La validation des trimestres : une question de salaire
Dans le milieu privé, la validation des trimestres pour la retraite ne se base pas sur la durée de travail, mais sur le salaire perçu.
Pour valider un trimestre de retraite, il est nécessaire de toucher, chaque année, un salaire correspondant à 150 fois le montant du SMIC horaire brut. Ainsi, un salarié qui perçoit 1 690 euros bruts en 2023 peut obtenir un trimestre. Pour maximiser ses droits, il doit donc gagner au moins 6 760 euros bruts par an.
Un calcul modifié pour la dernière année d'activité
Ce principe est valide jusqu'à l'avant-dernière année d'activité, mais subit un changement essentiel durant la dernière année. À ce moment, c'est la durée de travail qui prévaut.
Prenons un exemple :
Un salarié, ayant généré suffisamment de revenus au 1er juillet de sa dernière année de travail pour valider les trois trimestres de droit à la retraite, se voit contraint de reconsidérer son départ. Sa caisse de retraite lui indiquera qu'il doit retarder son départ, car à cette date, il n'aura validé que deux trimestres, et non trois, en raison du mode de calcul particulier de cette année.
De même, s'il envisage de liquider ses droits le 30 décembre sur la base de son salaire, il peut déchanter. Le 4ème trimestre, qu'il supposait acquis, ne le sera pas, car le calcul se base sur la période de travail réelle.
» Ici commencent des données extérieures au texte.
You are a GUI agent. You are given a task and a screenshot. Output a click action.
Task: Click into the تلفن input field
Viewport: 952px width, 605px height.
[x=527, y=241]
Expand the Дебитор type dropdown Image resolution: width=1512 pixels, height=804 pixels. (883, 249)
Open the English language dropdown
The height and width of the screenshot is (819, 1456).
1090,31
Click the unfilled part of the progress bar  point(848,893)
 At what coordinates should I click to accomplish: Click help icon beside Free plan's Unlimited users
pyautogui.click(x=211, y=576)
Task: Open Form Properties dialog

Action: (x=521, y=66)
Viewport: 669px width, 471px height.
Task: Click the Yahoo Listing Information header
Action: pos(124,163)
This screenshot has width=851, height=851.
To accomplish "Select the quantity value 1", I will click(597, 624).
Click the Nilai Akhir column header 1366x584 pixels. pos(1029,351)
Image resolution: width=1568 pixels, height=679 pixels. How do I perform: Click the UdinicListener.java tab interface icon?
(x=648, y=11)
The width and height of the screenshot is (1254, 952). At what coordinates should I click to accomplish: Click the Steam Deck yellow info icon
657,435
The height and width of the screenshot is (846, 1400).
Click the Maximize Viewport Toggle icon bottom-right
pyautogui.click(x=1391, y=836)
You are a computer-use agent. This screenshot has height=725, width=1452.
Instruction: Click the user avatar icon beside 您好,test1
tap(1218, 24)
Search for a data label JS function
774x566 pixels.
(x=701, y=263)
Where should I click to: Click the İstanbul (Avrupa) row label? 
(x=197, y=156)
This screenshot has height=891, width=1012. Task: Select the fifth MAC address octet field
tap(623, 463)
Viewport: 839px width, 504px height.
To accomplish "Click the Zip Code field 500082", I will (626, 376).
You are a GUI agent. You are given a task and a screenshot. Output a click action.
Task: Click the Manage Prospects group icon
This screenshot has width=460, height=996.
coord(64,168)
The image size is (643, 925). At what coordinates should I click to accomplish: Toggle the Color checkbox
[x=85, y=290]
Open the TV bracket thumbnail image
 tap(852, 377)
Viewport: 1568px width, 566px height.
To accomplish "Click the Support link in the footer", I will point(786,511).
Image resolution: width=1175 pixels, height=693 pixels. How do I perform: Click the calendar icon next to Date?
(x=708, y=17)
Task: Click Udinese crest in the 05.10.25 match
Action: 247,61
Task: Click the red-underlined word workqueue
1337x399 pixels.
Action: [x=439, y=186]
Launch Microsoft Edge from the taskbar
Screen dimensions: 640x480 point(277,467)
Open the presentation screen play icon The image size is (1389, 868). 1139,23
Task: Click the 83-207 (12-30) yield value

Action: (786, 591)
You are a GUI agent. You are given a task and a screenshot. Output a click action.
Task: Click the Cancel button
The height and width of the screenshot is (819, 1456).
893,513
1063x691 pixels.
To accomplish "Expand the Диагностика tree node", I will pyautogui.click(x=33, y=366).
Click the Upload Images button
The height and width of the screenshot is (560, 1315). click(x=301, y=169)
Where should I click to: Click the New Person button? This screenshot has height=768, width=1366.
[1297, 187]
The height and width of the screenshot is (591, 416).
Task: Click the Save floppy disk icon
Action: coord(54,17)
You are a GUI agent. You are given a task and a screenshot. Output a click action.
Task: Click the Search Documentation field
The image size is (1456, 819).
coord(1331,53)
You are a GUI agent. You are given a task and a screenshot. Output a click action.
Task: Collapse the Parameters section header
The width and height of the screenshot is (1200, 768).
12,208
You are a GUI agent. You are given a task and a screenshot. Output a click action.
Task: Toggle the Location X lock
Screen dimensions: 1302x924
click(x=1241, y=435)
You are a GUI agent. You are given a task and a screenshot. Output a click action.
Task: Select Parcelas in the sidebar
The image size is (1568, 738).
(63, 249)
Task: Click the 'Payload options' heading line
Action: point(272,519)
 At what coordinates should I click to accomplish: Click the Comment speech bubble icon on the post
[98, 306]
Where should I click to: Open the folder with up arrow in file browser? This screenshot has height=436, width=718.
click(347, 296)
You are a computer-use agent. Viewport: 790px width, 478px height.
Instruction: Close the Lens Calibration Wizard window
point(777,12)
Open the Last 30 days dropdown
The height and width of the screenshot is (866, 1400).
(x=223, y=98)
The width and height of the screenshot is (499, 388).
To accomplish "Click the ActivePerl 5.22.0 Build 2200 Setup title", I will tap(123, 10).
Une autre considération pour votre pension
Pour maximiser le montant de votre pension, il est important de comprendre une autre particularité de cette dernière année d'activité. Si vous partez à la retraite en cours d'année, les trimestres cotisés depuis le 1er janvier jusqu'à votre date de départ ne seront pas inclus dans la moyenne des 25 meilleures années, qui détermine le montant de votre pension.
Il est fréquent que les salaires les plus élevés soient perçus en fin de carrière. Par conséquent, il peut être avantageux de délaisser votre départ à la retraite jusqu'au 1er janvier de l'année suivante.
À noter :Certains syndicats soulignent que la réforme des retraites pourrait compliquer cette situation. En effet, son application commencera le 1er septembre, en plein milieu d'un trimestre, ce qui serait plus simple si elle débutait au 1er octobre, au début d'un nouveau trimestre.